YOUR OBJECTIVE ::
Express everything in the material from the line containing "will tap(722, 90)." down to the line containing "Action: pos(27,58)" as a JSON list of strings, one string per line, leaving out blank lines.

SUPPLIED RECORDS ::
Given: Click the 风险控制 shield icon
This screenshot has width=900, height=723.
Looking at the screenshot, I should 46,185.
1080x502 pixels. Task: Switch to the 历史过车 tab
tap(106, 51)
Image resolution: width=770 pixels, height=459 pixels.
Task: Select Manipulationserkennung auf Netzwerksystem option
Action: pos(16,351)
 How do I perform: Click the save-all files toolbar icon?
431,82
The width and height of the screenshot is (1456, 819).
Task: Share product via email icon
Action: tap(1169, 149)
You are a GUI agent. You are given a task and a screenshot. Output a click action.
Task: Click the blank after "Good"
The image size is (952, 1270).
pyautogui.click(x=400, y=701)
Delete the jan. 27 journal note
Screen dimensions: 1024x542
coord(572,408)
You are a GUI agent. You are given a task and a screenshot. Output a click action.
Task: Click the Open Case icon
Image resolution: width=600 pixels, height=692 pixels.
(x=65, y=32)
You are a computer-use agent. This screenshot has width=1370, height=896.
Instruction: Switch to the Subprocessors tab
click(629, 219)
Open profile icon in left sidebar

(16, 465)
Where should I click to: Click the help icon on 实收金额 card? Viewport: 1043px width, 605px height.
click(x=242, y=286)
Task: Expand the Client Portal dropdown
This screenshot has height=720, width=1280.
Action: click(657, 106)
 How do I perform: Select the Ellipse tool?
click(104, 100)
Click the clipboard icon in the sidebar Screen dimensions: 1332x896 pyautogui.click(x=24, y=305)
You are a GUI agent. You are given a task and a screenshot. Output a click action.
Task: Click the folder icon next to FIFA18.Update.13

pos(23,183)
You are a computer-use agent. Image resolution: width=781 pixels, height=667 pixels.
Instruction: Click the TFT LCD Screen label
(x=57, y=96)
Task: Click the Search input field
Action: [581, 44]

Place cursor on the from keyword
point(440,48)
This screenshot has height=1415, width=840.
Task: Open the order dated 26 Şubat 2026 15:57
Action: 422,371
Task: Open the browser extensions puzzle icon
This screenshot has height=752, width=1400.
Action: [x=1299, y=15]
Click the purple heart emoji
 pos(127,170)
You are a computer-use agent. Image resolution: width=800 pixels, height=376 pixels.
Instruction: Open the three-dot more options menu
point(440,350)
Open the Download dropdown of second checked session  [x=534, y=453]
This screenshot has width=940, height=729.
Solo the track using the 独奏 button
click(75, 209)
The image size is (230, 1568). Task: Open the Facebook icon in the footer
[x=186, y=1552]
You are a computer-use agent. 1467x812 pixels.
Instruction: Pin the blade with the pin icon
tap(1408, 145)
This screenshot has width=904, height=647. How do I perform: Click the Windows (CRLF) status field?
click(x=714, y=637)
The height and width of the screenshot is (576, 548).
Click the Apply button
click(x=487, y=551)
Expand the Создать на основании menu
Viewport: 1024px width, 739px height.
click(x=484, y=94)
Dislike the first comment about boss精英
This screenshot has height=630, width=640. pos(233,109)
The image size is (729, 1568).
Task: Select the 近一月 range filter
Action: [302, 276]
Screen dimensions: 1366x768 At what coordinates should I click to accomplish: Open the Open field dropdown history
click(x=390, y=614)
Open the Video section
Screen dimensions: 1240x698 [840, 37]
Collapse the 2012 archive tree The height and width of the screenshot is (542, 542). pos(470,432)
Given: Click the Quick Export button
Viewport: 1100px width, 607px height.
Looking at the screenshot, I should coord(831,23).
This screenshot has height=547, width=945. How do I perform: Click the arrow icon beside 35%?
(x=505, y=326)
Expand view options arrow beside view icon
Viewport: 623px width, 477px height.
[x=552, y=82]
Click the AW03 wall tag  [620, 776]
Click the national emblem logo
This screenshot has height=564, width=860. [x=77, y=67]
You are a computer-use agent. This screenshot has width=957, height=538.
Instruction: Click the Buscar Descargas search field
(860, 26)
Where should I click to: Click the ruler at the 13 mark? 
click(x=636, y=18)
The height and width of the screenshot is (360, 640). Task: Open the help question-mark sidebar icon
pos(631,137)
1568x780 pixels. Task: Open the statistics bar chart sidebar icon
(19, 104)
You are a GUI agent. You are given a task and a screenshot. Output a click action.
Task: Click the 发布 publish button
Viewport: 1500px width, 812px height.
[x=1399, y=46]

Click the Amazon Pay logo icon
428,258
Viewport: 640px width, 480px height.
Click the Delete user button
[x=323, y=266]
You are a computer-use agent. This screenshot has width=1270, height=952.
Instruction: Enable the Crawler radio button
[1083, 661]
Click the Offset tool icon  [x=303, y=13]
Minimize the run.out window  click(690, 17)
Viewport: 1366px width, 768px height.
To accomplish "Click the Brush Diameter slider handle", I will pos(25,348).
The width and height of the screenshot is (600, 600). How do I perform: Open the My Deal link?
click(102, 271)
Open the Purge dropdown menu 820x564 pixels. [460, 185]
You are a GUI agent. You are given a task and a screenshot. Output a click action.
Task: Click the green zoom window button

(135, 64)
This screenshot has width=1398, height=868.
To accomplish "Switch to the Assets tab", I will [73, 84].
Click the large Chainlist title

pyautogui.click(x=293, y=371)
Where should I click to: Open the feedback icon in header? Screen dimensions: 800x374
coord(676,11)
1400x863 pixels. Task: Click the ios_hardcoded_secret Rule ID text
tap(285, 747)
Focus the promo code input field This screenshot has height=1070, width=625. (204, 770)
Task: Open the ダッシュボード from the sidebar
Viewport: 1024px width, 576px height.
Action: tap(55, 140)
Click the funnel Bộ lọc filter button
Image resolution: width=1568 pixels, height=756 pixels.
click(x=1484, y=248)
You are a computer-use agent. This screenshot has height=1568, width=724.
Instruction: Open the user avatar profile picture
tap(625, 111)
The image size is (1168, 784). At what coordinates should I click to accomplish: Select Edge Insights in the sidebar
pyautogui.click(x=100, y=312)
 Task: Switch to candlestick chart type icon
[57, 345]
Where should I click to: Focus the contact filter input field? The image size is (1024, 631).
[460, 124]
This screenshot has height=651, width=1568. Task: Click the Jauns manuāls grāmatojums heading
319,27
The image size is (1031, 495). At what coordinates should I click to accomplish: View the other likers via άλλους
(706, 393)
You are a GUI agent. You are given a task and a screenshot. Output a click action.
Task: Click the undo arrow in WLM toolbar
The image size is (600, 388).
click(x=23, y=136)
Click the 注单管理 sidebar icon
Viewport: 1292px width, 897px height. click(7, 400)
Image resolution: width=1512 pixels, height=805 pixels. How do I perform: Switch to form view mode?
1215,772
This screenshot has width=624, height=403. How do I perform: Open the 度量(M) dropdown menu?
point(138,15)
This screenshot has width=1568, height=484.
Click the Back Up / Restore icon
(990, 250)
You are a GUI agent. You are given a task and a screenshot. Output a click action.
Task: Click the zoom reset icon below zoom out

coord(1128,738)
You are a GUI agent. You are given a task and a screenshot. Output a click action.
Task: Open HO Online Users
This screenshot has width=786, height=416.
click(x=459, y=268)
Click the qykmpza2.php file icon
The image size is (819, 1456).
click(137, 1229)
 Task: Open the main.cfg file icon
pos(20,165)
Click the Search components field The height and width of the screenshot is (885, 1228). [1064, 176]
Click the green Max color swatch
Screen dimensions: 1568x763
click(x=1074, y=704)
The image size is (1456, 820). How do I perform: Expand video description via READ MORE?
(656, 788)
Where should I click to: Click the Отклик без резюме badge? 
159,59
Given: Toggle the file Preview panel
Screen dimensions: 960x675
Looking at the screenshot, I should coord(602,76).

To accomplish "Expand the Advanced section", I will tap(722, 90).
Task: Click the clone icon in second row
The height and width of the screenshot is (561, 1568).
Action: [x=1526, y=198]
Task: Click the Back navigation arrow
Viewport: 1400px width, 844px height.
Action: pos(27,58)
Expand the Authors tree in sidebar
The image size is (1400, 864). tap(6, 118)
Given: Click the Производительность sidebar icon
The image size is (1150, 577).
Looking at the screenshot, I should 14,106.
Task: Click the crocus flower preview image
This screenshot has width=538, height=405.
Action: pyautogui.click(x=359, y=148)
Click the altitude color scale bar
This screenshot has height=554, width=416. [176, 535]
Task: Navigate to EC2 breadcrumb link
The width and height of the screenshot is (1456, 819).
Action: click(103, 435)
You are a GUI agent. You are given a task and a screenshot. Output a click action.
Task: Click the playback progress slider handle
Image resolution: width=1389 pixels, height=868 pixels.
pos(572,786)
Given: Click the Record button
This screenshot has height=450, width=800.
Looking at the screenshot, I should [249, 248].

ANSWER TO THE PROBLEM ::
[
  "To accomplish \"Expand the Advanced section\", I will tap(722, 90).",
  "Task: Click the clone icon in second row",
  "The height and width of the screenshot is (561, 1568).",
  "Action: [x=1526, y=198]",
  "Task: Click the Back navigation arrow",
  "Viewport: 1400px width, 844px height.",
  "Action: pos(27,58)"
]